Older hypotheses emphasized firing rates of neurons (16) in the direct and indirect pathways involving the cortex-basal ganglia and thalamus have suggested opposite states in dystonia and parkinsonism. By contrast, recent reviews have highlighted the importance of spatial and temporal patterns of activity in the GPi and STN in generating normal movements, rather than the levels of output from these nuclei.  

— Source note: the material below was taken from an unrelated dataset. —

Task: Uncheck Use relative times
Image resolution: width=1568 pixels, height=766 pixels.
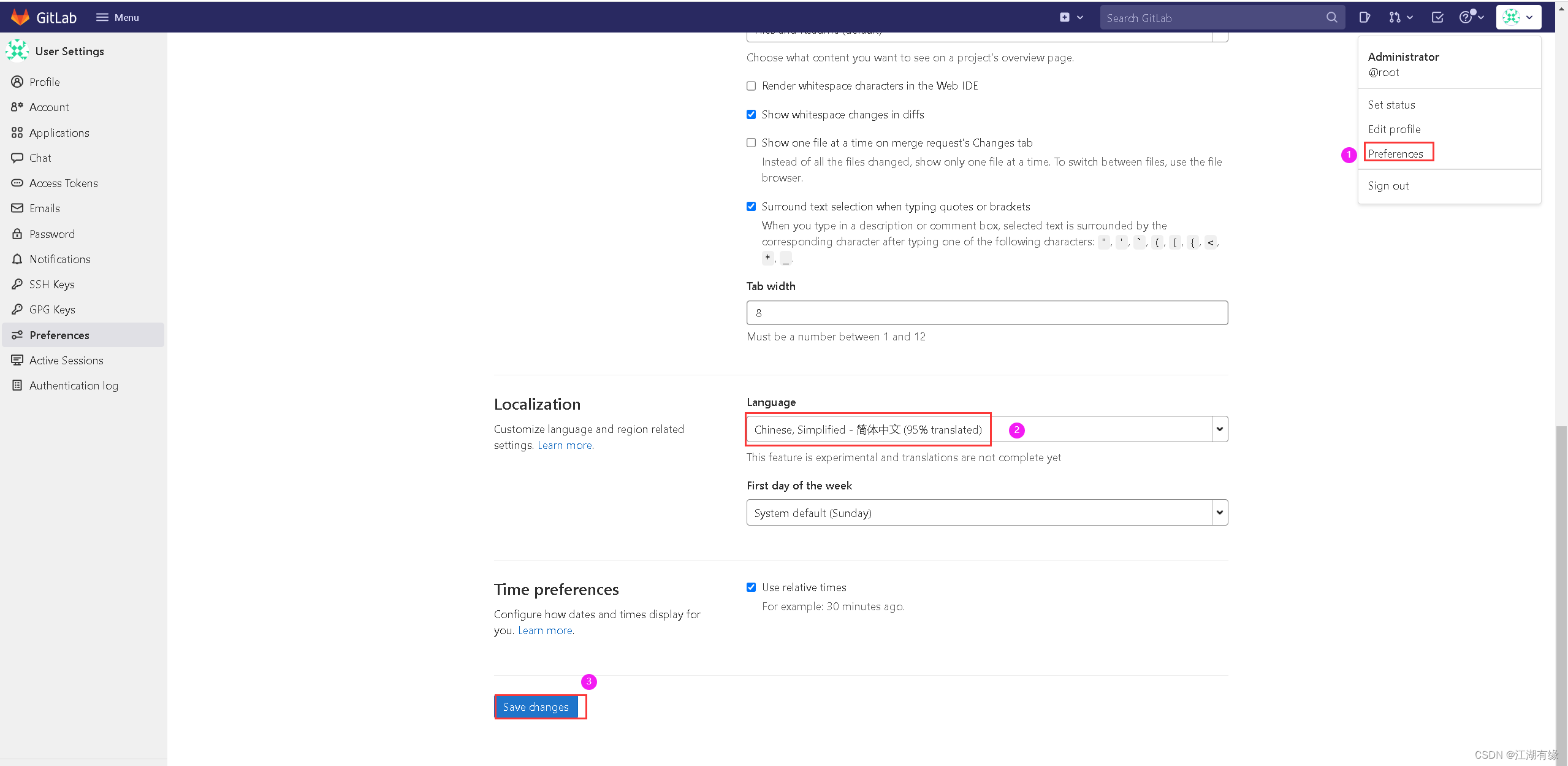Action: pos(751,587)
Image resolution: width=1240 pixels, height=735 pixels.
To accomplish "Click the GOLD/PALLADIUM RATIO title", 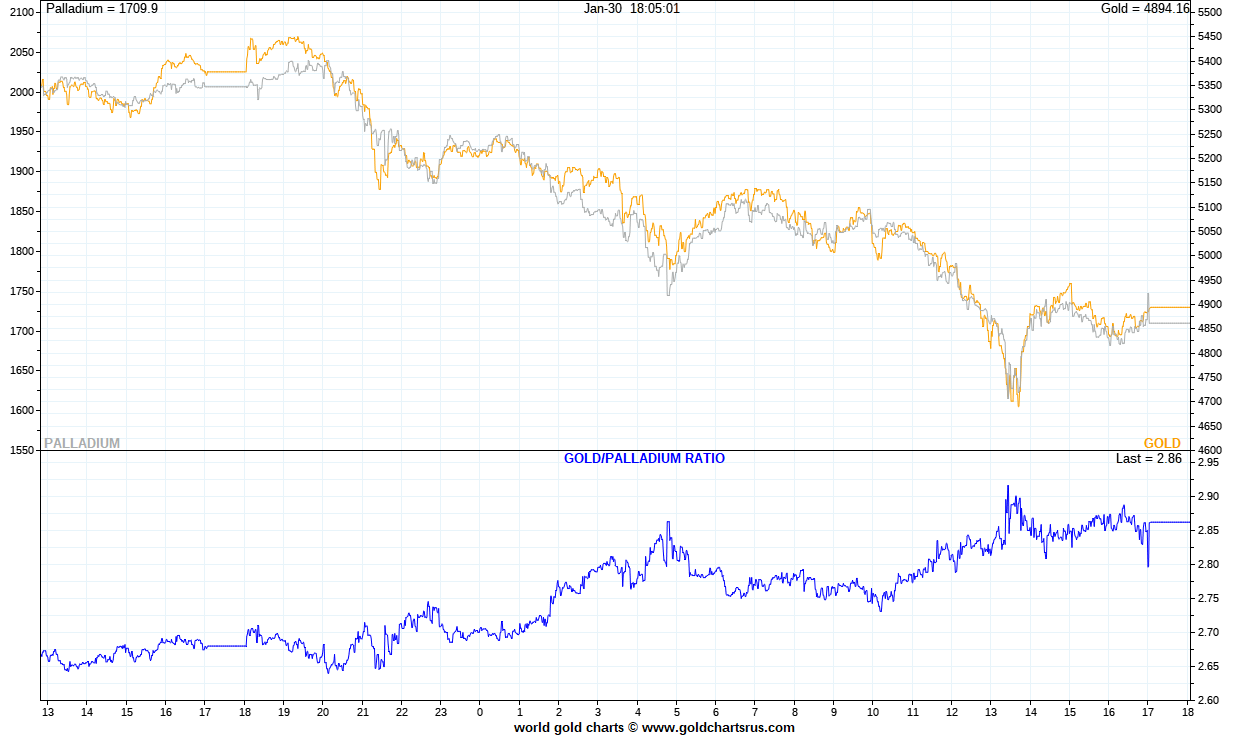I will tap(645, 458).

In particular, microelectrode recorded local field potentials (LFP) recorded from the GPi in patients with dystonia have demonstrated a relatively high power of low-frequency oscillations (3- to 12-Hz), which is believed to be integral to the pathophysiology of dystonia.

As opposed to dystonia, in PD, the LFPs recorded during STN DBS surgery have demonstrated an increased oscillatory activity in the beta frequency band.  The extent of synchrony in the subcortical beta band correlates with motor impairment.  The synchrony is reduced by dopaminergic therapy and DBS17, and the degree of clinical improvement correlates with the beta band suppression.

Similarly, an increased synchronization in the subcortical alpha-theta band (4-12 Hz), has been recorded from the GPi in dystonia, which also correlates with symptom severity, and is suppressed by pallidal DBS.

Contrasting the findings in PD and dystonia, it has been proposed that exaggerated synchrony negatively affects information coding capacity and circuit performance. The resulting impairment, depending on the synchronizing frequency range, can lead to hypo- or hyperkinetic movement disorders, including dystonia18.

Furthermore, the increased beta synchronization in the STN of PD patients relies on transient bursts of synchrony, which, as recorded from the GPi, are abnormally skewed toward prolonged beta bursts, and with a longer duration of bursts seen in untreated PD patients18. In dystonia, these pallidal beta bursts are significantly shorter, resembling the findings obtained from PD patients in the ON state, likely resembling a more physiological pattern.